Pick out each line of the rows below that contains the word "resolution". The match is case-sensitive.

Records for this task
+++

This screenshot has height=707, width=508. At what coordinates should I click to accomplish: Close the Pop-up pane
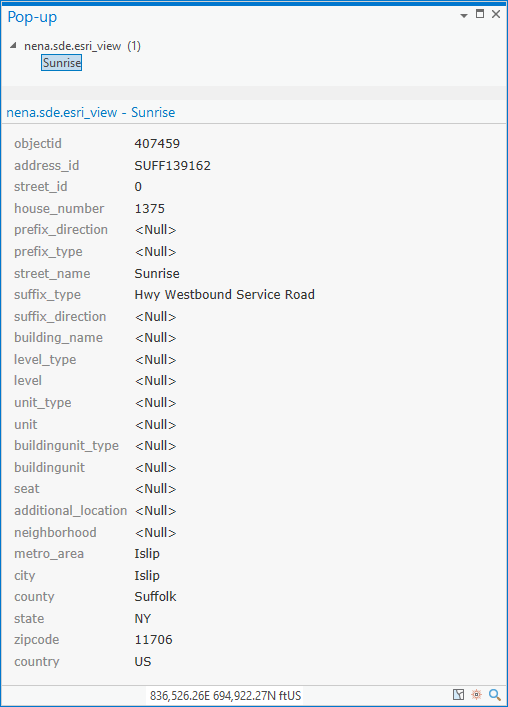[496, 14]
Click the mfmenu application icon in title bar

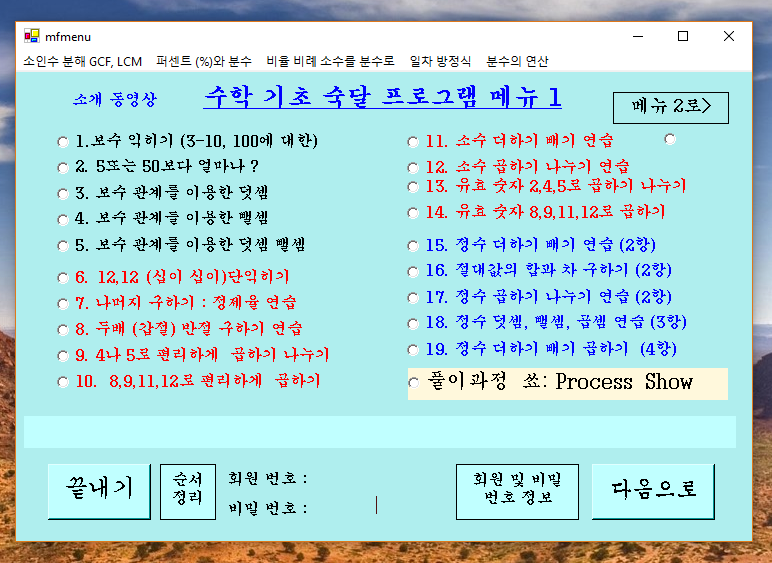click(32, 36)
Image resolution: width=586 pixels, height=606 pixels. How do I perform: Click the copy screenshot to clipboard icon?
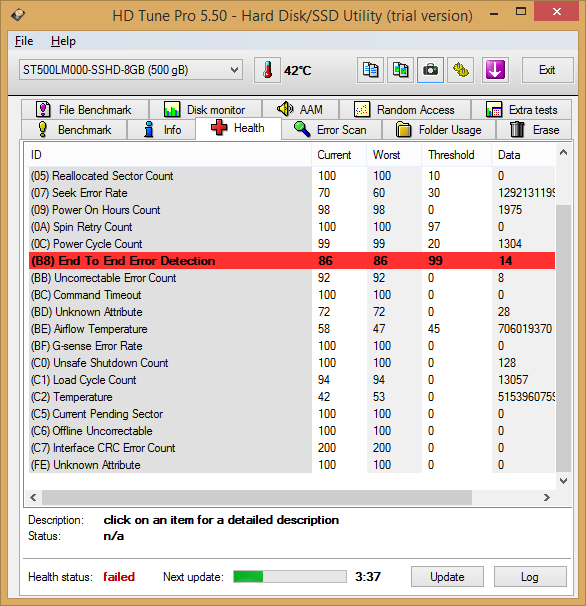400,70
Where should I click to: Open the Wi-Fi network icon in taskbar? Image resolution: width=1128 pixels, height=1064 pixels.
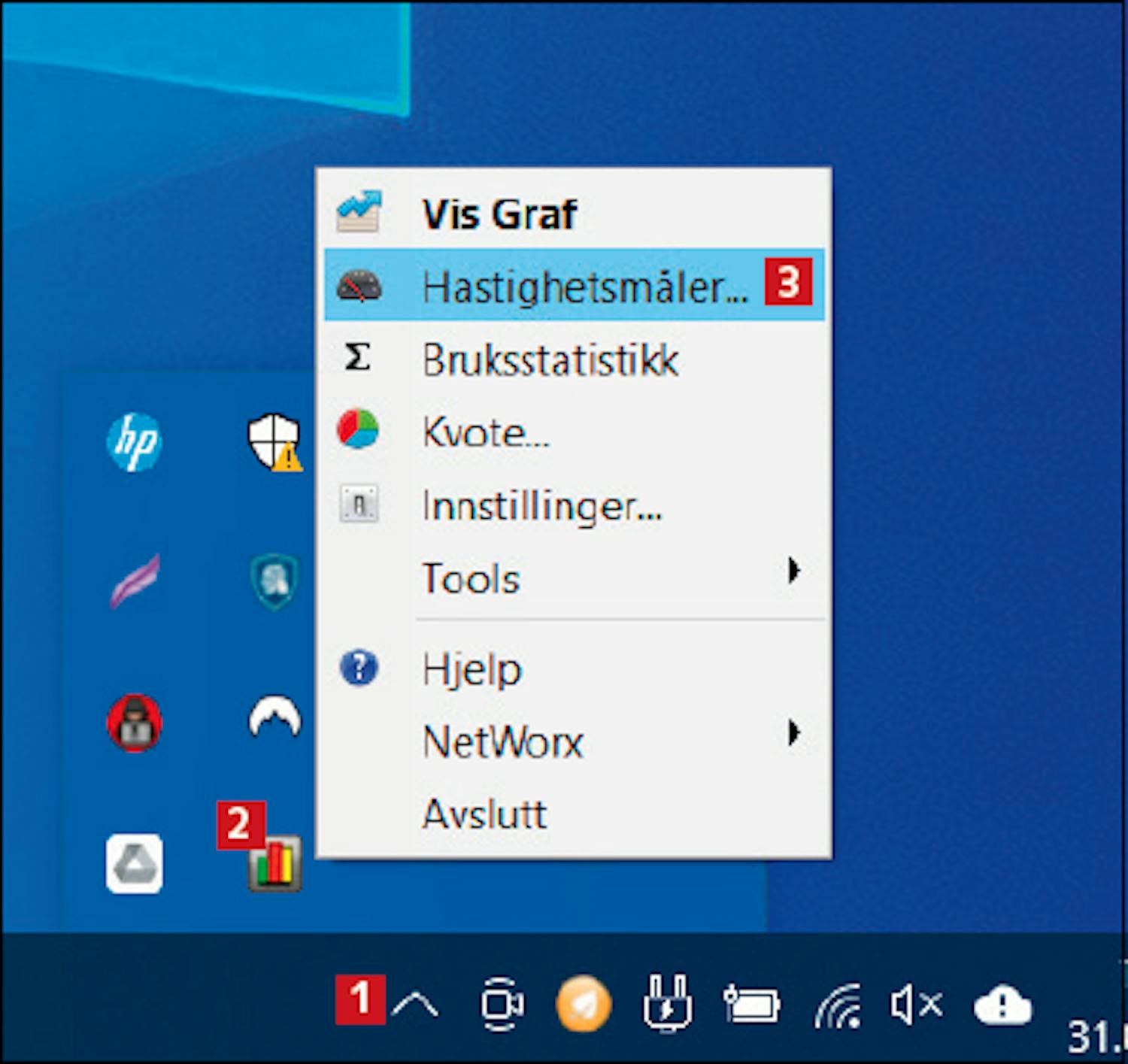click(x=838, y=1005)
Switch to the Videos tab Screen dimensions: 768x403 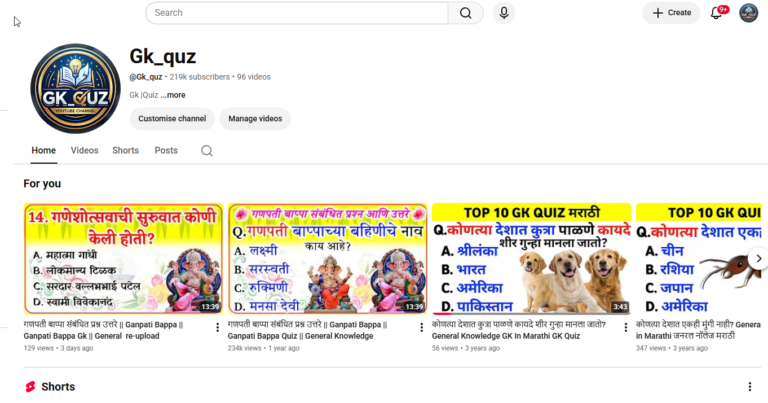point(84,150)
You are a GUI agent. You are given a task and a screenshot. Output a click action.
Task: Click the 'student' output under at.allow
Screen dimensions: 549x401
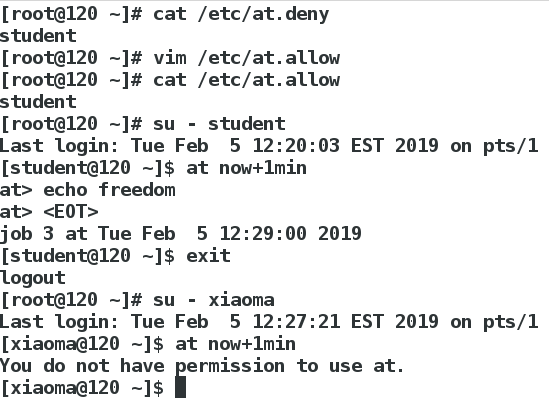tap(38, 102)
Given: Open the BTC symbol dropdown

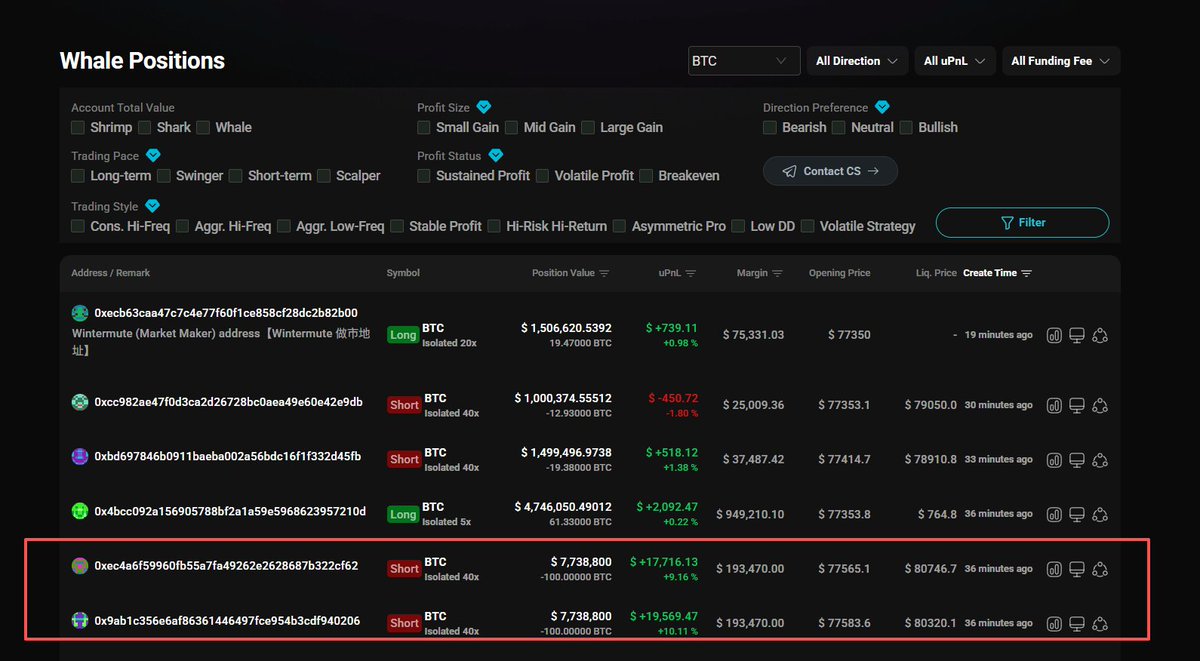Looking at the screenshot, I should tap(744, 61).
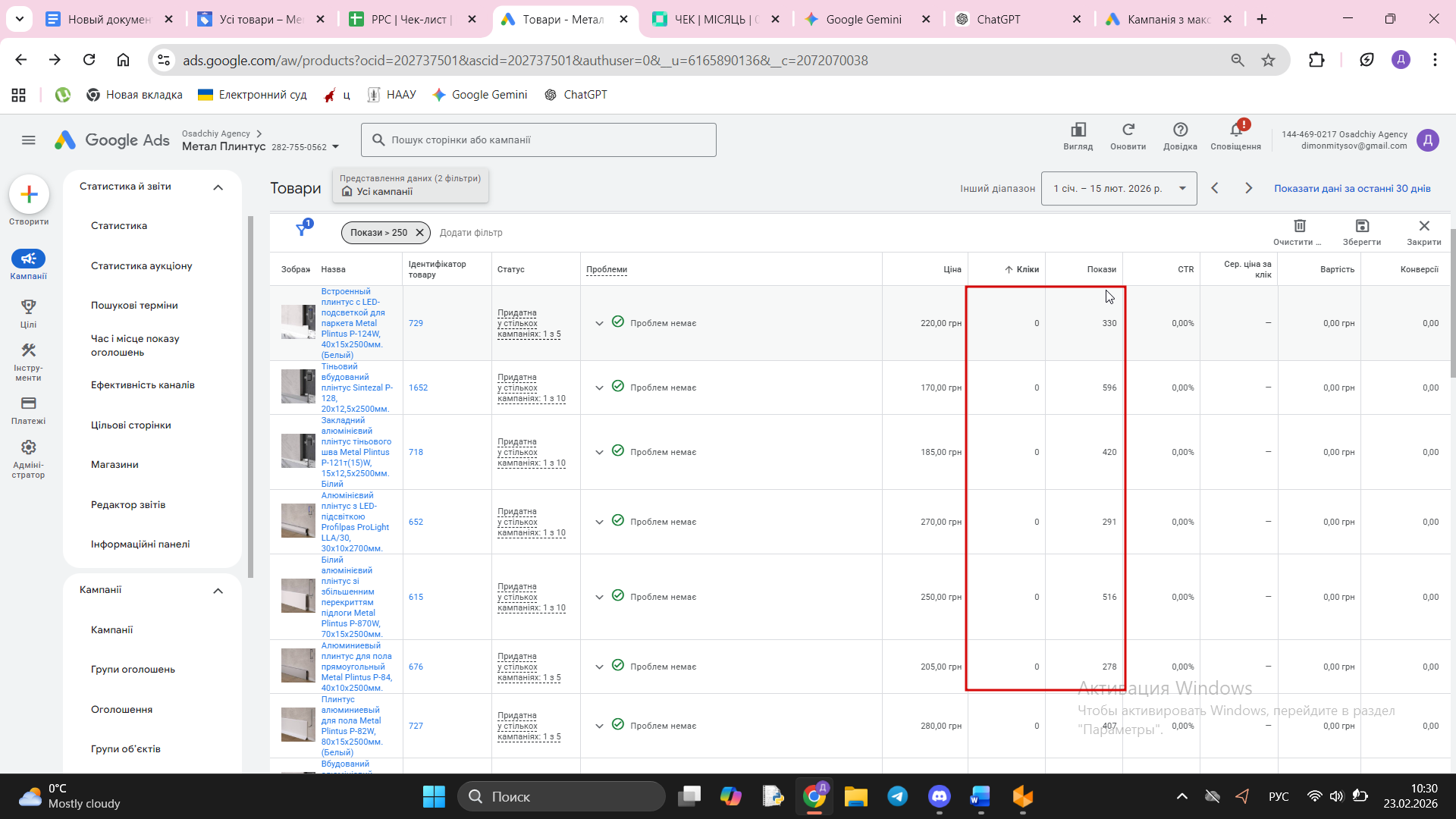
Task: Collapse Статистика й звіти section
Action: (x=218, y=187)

+++

Answer to this problem
Image resolution: width=586 pixels, height=606 pixels. How do I perform: Click the copy screenshot to clipboard icon?
Where should I click to: Open the Wi-Fi network icon in taskbar? Image resolution: width=1128 pixels, height=1064 pixels.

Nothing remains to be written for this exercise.